輸入細動脈の収縮により毛細血管圧が減少し、血流も減少するのでGFRが減る。逆にこの血管の拡張でGFRは増大する。一方輸出細動脈の軽度の収縮は糸球体毛細血管圧を上昇させGFRを増す。しかし大きな収縮では血流量が低下し、これによって毛細血管膠質浸透圧が増大するのでGFRは減少の方向に向かう。
血圧の変動は腎血流の自己調節作用によって腎血流量やGFRに比較的影響しない。
メサンギウム細胞は糸球体の血管ループの根元にあり、収縮(ANGⅡ、バゾプレッシン、ノルアドレナリンなど)によって濾過係数Kfを減少してGFRを低下させる。弛緩(ANPなど)では逆にGFRを増大させる。
交感神経刺激では輸入・輸出細動脈を収縮させる。血流は減るが、血圧が増すためGFRに変化は少なく、腎機能を維持しながら血流を他の器官に分配できる。

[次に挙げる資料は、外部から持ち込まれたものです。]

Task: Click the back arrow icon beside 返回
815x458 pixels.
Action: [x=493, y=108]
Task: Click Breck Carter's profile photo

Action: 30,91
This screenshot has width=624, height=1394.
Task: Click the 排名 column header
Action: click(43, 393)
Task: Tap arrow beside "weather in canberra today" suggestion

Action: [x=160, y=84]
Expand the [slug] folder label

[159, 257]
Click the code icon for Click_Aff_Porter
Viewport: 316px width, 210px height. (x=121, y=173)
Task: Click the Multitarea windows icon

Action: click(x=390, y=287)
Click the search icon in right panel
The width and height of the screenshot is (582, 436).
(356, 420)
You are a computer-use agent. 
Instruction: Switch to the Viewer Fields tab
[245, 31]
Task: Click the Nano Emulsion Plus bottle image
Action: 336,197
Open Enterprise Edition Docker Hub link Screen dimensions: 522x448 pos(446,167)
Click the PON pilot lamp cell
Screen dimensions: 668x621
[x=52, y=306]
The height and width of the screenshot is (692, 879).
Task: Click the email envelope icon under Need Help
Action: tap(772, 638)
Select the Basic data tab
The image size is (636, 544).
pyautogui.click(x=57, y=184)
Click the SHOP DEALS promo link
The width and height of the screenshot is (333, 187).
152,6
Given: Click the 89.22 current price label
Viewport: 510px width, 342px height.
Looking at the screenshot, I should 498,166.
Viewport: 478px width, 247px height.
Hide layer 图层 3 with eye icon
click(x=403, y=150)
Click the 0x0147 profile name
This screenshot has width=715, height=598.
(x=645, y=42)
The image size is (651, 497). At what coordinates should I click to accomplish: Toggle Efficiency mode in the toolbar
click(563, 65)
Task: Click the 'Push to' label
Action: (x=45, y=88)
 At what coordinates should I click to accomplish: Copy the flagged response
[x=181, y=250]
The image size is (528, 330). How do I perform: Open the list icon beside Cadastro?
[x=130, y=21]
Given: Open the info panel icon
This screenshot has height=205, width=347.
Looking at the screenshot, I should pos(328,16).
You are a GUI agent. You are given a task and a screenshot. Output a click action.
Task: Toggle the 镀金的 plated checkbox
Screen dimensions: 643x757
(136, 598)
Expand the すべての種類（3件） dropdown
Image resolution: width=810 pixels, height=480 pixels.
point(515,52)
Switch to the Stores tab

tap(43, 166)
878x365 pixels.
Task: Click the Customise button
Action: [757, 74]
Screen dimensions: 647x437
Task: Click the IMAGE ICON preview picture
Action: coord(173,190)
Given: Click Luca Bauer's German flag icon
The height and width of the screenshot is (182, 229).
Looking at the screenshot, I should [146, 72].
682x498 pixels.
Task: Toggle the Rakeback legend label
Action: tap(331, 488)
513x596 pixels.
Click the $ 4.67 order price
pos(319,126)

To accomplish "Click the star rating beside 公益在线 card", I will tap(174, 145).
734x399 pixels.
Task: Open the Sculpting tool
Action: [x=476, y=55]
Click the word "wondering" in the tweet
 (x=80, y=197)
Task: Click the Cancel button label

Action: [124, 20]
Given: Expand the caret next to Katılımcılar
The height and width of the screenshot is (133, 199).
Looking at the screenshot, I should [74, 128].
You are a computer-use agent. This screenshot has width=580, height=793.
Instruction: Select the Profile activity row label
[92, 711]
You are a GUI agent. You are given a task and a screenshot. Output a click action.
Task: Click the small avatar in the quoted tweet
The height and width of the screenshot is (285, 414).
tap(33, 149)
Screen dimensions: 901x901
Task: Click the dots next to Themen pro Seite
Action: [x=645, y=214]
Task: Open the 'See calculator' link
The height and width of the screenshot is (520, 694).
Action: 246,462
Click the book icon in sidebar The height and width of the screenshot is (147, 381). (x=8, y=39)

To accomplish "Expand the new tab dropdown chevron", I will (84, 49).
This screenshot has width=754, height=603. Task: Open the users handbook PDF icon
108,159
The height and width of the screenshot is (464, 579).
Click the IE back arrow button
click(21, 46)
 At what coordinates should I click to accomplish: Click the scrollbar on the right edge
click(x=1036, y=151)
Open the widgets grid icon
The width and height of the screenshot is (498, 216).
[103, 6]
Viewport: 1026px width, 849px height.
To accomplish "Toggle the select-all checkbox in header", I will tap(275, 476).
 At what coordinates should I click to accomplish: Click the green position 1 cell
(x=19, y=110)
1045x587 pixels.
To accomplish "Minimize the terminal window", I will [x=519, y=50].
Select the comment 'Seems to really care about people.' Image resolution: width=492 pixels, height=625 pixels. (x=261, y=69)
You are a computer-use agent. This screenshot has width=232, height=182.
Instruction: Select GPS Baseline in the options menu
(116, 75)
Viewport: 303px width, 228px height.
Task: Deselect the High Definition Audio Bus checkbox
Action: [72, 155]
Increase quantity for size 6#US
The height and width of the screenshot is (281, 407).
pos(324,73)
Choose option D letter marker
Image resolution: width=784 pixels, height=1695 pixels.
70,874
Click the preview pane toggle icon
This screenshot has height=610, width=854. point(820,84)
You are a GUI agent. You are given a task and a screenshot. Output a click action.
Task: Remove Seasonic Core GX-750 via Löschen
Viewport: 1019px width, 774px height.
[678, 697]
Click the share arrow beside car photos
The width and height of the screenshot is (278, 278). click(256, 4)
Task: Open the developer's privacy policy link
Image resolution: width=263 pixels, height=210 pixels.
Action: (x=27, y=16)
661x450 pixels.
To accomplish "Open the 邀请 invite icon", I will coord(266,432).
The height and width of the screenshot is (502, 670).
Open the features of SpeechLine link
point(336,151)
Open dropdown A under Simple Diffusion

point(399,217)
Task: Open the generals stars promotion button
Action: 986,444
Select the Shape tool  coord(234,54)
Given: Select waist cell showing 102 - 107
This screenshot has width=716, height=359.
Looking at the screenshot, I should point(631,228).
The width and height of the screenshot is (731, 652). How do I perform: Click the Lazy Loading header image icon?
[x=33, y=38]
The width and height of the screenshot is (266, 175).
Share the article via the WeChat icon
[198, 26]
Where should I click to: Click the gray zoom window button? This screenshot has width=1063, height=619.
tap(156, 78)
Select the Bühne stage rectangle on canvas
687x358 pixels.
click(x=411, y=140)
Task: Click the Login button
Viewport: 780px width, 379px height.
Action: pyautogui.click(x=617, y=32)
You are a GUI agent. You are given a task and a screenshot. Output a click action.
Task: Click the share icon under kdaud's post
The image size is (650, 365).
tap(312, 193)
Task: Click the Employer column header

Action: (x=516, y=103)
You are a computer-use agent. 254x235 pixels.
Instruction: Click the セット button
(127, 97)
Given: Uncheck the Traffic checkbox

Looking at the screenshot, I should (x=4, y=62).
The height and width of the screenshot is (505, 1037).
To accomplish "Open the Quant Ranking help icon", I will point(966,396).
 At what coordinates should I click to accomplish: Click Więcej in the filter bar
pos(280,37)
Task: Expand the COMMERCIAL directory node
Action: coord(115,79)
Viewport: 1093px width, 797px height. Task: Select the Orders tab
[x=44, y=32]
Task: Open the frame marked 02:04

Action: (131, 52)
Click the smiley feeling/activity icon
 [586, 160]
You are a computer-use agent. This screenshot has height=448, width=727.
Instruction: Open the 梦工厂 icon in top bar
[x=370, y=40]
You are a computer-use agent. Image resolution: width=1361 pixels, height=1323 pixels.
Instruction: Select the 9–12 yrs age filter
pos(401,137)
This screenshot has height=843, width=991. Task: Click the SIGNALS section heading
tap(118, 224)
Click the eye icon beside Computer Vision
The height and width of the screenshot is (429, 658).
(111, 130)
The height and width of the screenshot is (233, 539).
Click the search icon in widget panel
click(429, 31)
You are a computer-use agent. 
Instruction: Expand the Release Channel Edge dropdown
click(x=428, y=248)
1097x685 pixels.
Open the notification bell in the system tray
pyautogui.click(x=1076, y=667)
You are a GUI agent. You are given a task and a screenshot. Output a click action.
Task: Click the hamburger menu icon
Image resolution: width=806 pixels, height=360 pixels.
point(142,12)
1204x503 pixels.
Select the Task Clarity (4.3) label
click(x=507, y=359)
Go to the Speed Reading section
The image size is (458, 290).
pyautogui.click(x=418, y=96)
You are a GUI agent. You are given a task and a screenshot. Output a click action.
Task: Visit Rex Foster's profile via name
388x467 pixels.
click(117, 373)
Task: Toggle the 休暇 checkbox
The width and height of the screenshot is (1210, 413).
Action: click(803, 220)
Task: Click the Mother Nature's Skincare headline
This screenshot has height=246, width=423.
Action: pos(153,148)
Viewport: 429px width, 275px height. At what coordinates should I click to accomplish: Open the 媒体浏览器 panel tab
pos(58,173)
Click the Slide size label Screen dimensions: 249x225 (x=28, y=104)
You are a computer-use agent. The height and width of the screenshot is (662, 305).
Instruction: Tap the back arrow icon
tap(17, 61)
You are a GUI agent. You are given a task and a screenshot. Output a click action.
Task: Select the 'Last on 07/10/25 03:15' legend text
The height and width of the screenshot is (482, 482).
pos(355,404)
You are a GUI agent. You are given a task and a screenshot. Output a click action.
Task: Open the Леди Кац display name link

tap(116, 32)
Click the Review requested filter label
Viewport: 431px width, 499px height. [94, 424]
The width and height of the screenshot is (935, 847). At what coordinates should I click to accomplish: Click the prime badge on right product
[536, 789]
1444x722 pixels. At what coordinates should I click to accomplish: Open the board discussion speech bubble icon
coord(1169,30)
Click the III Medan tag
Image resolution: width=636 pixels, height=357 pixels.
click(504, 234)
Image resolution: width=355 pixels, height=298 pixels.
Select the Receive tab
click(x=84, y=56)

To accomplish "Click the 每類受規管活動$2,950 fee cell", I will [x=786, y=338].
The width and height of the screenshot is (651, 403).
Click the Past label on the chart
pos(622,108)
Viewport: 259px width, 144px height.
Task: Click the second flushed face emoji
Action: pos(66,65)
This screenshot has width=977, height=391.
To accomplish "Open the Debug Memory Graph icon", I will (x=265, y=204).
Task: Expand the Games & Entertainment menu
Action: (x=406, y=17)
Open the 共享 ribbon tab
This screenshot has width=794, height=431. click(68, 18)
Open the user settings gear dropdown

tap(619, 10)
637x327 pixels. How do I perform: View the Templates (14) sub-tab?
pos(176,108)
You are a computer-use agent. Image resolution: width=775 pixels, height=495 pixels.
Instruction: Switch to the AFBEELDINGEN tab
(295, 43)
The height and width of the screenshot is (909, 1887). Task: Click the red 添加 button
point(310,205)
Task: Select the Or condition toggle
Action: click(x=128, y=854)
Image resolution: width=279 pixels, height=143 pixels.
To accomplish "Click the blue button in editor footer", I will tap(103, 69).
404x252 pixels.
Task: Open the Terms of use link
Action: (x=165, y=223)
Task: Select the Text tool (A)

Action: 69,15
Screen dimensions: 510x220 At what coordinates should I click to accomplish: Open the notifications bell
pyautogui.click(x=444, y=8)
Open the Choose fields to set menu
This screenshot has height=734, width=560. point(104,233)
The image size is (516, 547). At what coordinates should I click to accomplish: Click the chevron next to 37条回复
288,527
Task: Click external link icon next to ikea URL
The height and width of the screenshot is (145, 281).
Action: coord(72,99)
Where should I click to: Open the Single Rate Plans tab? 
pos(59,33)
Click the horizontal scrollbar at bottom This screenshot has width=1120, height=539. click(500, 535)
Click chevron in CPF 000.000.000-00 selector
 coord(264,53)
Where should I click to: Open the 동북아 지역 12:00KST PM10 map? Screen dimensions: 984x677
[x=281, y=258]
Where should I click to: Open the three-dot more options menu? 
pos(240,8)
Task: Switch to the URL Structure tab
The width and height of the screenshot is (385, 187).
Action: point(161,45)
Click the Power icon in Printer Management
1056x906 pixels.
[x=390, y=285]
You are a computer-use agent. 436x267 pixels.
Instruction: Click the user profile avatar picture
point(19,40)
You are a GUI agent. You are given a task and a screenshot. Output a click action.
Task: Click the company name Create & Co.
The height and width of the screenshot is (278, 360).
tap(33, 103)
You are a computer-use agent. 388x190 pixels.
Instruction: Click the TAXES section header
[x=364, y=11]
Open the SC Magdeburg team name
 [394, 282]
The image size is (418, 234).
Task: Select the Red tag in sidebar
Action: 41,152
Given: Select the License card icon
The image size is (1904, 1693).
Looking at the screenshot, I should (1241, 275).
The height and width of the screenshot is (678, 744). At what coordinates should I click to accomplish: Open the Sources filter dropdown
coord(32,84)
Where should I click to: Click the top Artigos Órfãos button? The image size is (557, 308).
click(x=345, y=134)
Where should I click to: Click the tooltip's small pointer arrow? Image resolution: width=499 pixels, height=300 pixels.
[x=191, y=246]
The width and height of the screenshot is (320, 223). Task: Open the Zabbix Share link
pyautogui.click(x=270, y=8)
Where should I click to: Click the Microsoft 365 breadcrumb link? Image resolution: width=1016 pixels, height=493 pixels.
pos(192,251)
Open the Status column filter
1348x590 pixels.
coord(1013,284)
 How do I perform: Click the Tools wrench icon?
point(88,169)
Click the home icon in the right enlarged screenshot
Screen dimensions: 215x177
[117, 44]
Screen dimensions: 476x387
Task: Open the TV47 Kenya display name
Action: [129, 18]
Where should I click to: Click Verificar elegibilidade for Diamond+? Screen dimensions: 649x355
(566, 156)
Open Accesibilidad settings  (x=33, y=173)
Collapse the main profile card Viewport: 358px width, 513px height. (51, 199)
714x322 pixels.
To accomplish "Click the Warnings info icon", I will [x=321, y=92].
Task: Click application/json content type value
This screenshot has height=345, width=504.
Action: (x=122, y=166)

ホルモンとしてはANGⅡは平滑筋収縮によりGFRを増大し、ANP、糖質コルチコイド、NO、プロスタサイクリンは弛緩によりGFRを増す。


3)以下の語句を用い、腎臓での再吸収について説明せよ。
Na
Cl、水、グルコース、アミノ酸、バゾプレッシン、アンンジオテンシンⅡ、共輸送体、チャネル
Na、Cl、水、グルコース、アミノ酸の再吸収は主に近位尿細管で通して行われる。具体的にはグルコースやアミノ酸とNaの共輸送、HとNaの逆輸送、Naチャネルなどである。またアンジオテンシンⅡは近位尿細管での再吸収を促進し(遠位尿細管や集合管でのNa再吸収はアルドステロンによって促進される。)、バゾプレッシン(ADH)は集合管での水の再吸収を促す。(集合管ではADHがないと水を再吸収しない。)